| YOUR GOAL |
Write out an exact copy of the line containing "Where should I click to: Select" and all lines that follow it in the data below, leaving out pictures.
==== RECORDS SHOWN
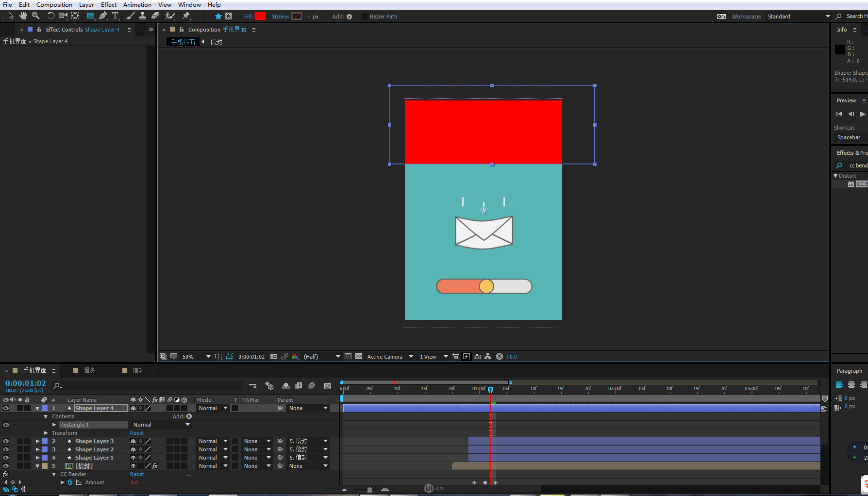Toggle the Amount stopwatch for CC Bender

pos(70,482)
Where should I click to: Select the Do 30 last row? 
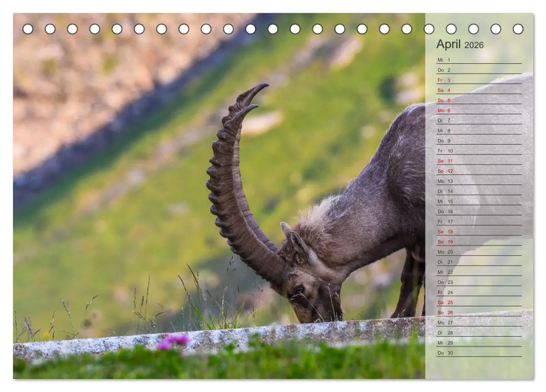pos(479,353)
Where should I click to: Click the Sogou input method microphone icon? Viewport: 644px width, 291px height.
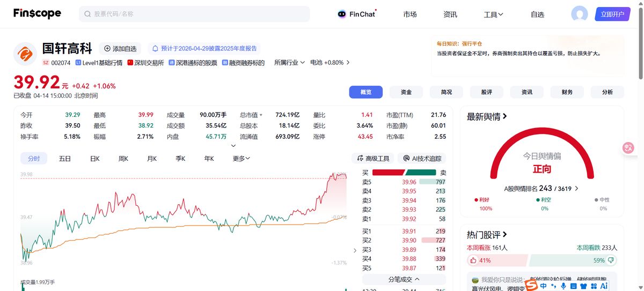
========
| SOLUTION TO THIS PROBLEM |
Where should I click to: Select the Do 30 last row? 
pos(479,353)
Where should I click to: Click the Sogou input method microphone icon? Viewport: 644px width, 291px height.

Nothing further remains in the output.